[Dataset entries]

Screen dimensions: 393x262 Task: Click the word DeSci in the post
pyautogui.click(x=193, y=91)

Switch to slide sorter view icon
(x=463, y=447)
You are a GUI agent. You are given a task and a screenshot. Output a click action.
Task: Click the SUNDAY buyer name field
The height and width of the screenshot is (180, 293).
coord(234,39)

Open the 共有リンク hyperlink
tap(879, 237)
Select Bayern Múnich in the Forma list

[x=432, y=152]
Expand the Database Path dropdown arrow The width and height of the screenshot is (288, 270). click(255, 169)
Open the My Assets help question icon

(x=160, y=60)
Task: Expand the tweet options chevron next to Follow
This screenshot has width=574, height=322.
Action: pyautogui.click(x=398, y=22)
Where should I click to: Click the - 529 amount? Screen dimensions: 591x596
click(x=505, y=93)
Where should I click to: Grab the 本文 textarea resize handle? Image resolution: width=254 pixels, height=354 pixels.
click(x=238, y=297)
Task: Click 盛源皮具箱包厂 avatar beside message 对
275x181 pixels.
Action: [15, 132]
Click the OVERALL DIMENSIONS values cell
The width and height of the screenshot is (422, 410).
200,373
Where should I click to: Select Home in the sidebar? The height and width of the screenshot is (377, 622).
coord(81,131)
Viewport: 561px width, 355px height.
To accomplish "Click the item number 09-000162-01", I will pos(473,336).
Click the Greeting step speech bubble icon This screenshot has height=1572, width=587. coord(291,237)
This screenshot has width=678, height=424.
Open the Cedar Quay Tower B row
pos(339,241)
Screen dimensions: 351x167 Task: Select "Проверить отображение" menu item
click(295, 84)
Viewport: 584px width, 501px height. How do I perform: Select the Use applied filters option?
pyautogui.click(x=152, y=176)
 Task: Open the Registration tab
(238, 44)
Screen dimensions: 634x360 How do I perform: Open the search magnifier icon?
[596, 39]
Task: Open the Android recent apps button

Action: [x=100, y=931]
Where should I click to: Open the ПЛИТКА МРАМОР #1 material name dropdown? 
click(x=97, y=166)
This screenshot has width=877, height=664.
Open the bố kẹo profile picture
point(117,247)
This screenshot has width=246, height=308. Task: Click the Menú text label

* **What the task asks**: With every line kept whole, write out the records again exactly.

* **Result for this exercise**:
Screen dimensions: 393x262 Task: Click the word DeSci in the post
pyautogui.click(x=193, y=91)

Switch to slide sorter view icon
(x=463, y=447)
You are a GUI agent. You are given a task and a screenshot. Output a click action.
Task: Click the SUNDAY buyer name field
The height and width of the screenshot is (180, 293).
coord(234,39)

Open the 共有リンク hyperlink
tap(879, 237)
Select Bayern Múnich in the Forma list

[x=432, y=152]
Expand the Database Path dropdown arrow The width and height of the screenshot is (288, 270). click(255, 169)
Open the My Assets help question icon

(x=160, y=60)
Task: Expand the tweet options chevron next to Follow
This screenshot has width=574, height=322.
Action: pyautogui.click(x=398, y=22)
Where should I click to: Click the - 529 amount? Screen dimensions: 591x596
click(x=505, y=93)
Where should I click to: Grab the 本文 textarea resize handle? Image resolution: width=254 pixels, height=354 pixels.
click(x=238, y=297)
Task: Click 盛源皮具箱包厂 avatar beside message 对
275x181 pixels.
Action: [15, 132]
Click the OVERALL DIMENSIONS values cell
The width and height of the screenshot is (422, 410).
200,373
Where should I click to: Select Home in the sidebar? The height and width of the screenshot is (377, 622).
coord(81,131)
Viewport: 561px width, 355px height.
To accomplish "Click the item number 09-000162-01", I will pos(473,336).
Click the Greeting step speech bubble icon This screenshot has height=1572, width=587. coord(291,237)
This screenshot has width=678, height=424.
Open the Cedar Quay Tower B row
pos(339,241)
Screen dimensions: 351x167 Task: Select "Проверить отображение" menu item
click(295, 84)
Viewport: 584px width, 501px height. How do I perform: Select the Use applied filters option?
pyautogui.click(x=152, y=176)
 Task: Open the Registration tab
(238, 44)
Screen dimensions: 634x360 How do I perform: Open the search magnifier icon?
[596, 39]
Task: Open the Android recent apps button

Action: [x=100, y=931]
Where should I click to: Open the ПЛИТКА МРАМОР #1 material name dropdown? 
click(x=97, y=166)
This screenshot has width=877, height=664.
Open the bố kẹo profile picture
point(117,247)
This screenshot has width=246, height=308. Task: Click the Menú text label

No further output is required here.